[Assignment] Set down exactly the lines in the records below that run from the line with "[Toggle navigation] (282, 62)" to the line with "208 Litros Fibra (93, 790)", inclusive, and nothing more.

[Records provided]
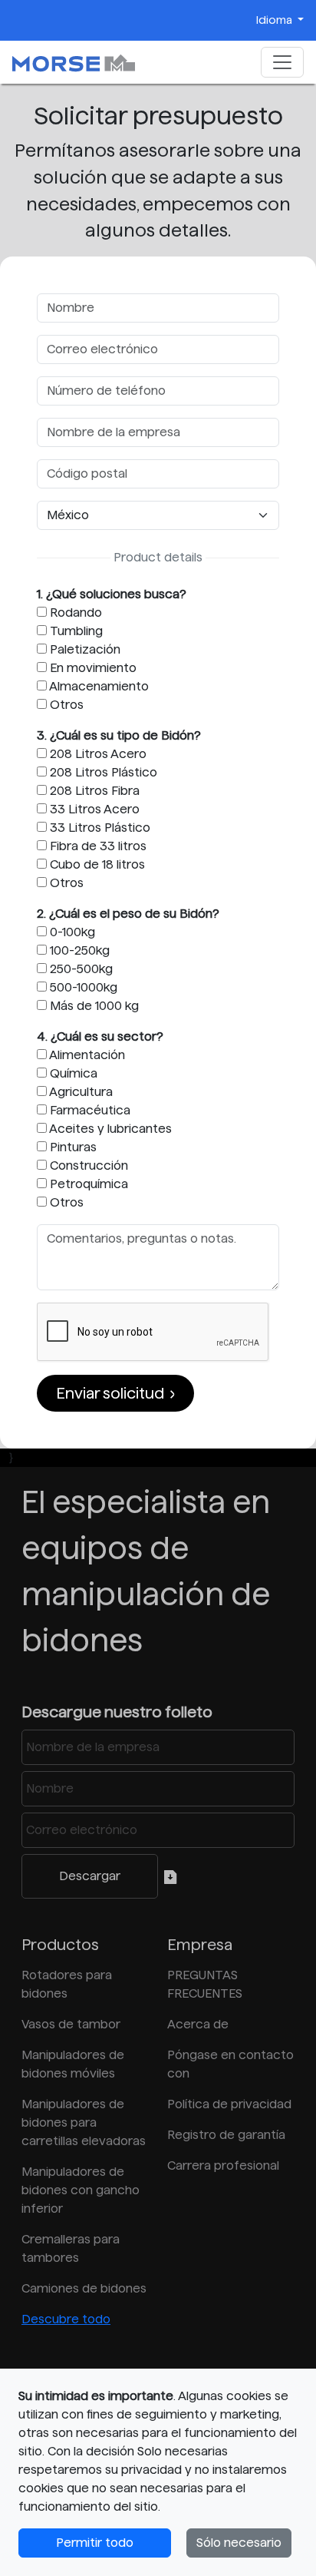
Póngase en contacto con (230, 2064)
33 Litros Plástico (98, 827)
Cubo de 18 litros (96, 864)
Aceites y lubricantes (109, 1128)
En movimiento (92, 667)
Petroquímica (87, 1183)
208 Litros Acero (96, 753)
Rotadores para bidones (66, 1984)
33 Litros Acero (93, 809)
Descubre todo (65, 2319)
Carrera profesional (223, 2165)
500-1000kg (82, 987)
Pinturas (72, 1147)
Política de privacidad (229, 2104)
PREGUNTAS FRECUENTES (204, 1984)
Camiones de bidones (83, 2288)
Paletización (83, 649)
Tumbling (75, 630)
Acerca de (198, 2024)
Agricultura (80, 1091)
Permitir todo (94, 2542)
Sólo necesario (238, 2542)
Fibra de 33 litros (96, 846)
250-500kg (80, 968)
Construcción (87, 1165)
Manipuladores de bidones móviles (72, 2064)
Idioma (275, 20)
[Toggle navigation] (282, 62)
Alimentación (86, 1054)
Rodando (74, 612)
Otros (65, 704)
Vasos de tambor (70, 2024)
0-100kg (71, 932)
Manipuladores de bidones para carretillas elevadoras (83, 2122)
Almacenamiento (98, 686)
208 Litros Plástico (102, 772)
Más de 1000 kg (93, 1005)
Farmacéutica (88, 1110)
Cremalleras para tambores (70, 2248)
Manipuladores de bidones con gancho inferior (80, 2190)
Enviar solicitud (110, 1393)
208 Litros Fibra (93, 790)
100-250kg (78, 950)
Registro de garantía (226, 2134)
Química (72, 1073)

==

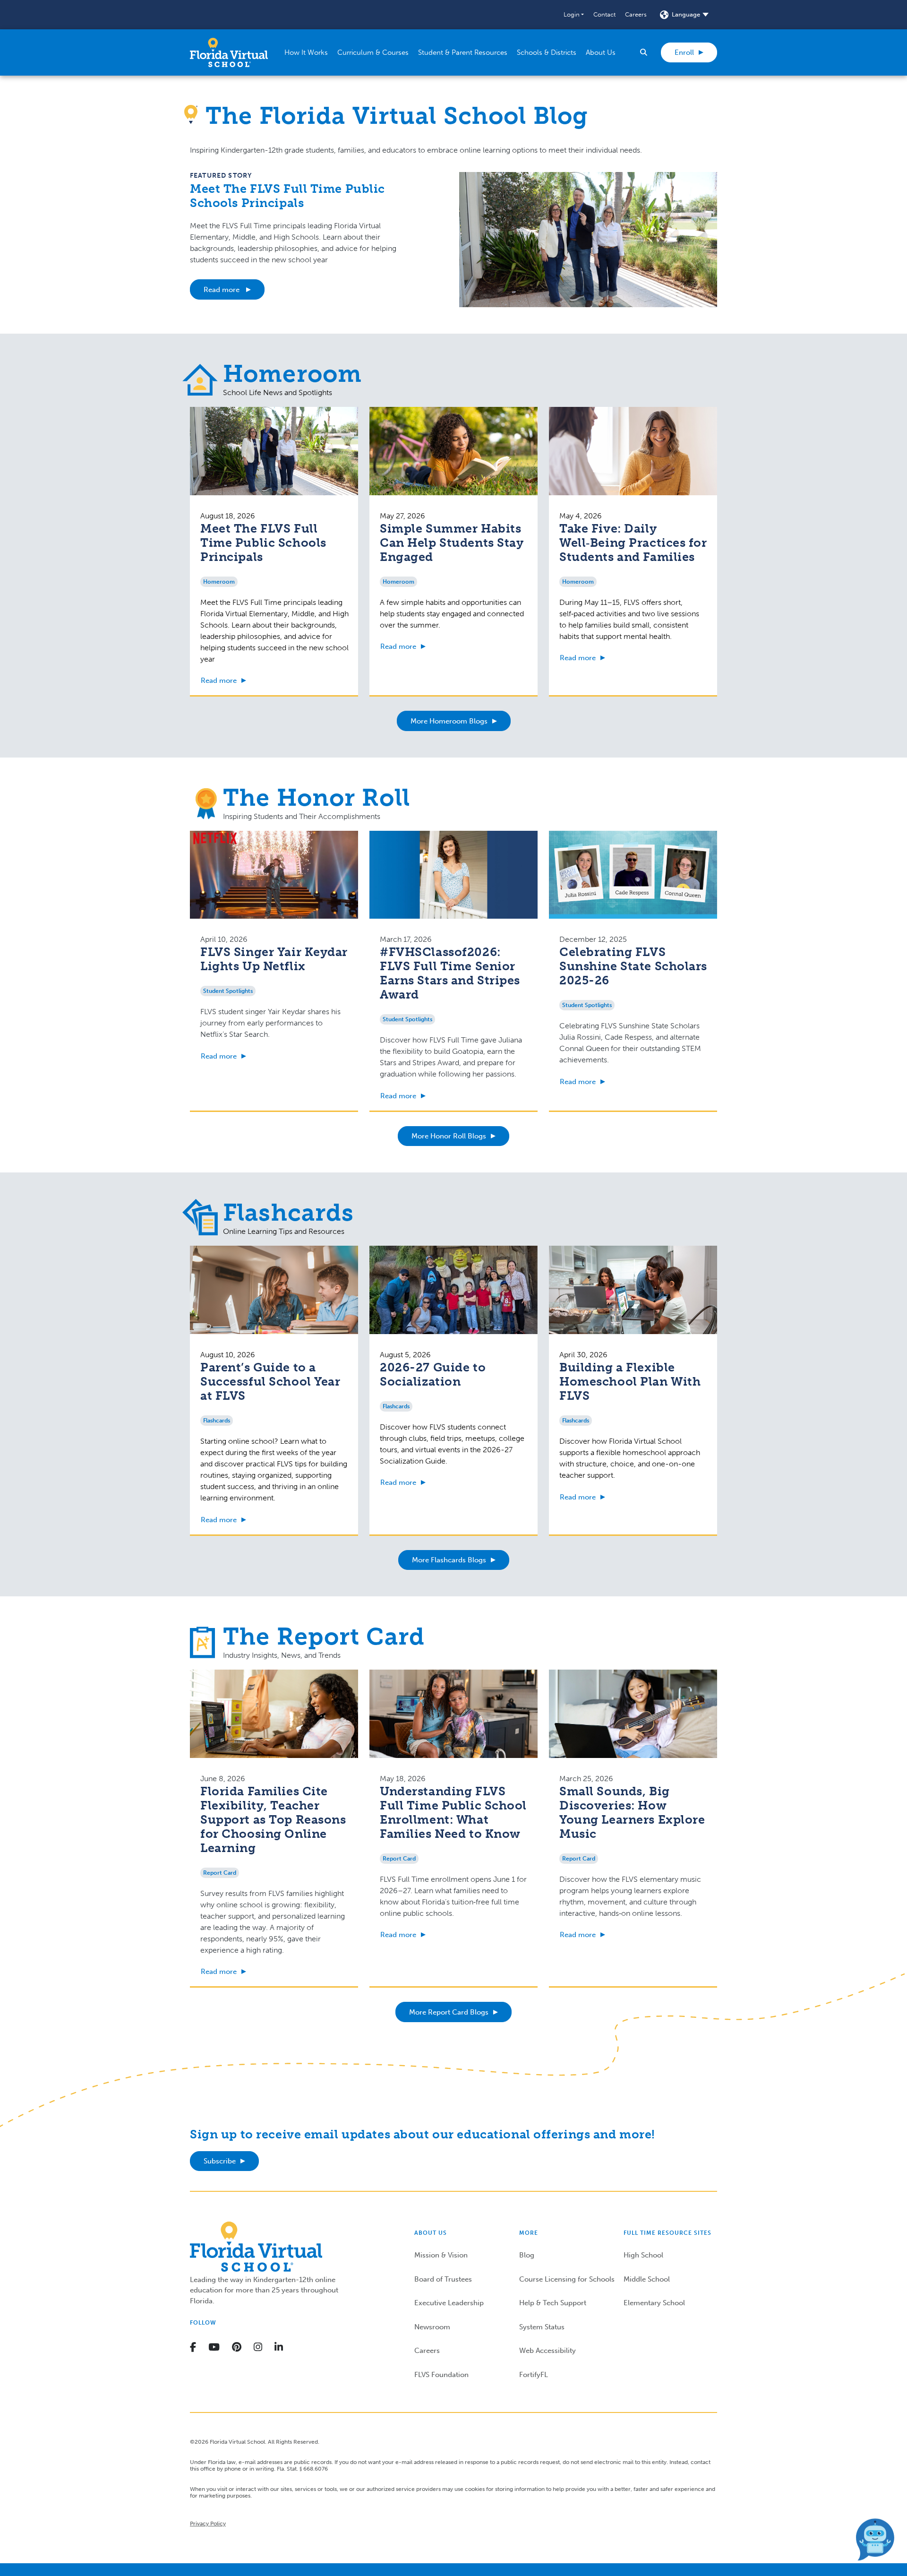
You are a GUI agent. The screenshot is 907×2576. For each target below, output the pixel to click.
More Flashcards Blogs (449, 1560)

[Exercise answer]
[Toggle navigation] (282, 62)
Alimentación (86, 1054)
Rodando (74, 612)
Otros (65, 704)
Vasos de tambor (70, 2024)
0-100kg (71, 932)
Manipuladores de bidones para carretillas elevadoras (83, 2122)
Almacenamiento (98, 686)
208 Litros Plástico (102, 772)
Más de 1000 kg (93, 1005)
Farmacéutica (88, 1110)
Cremalleras para tambores (70, 2248)
Manipuladores de bidones con gancho inferior (80, 2190)
Enviar solicitud (110, 1393)
208 Litros Fibra (93, 790)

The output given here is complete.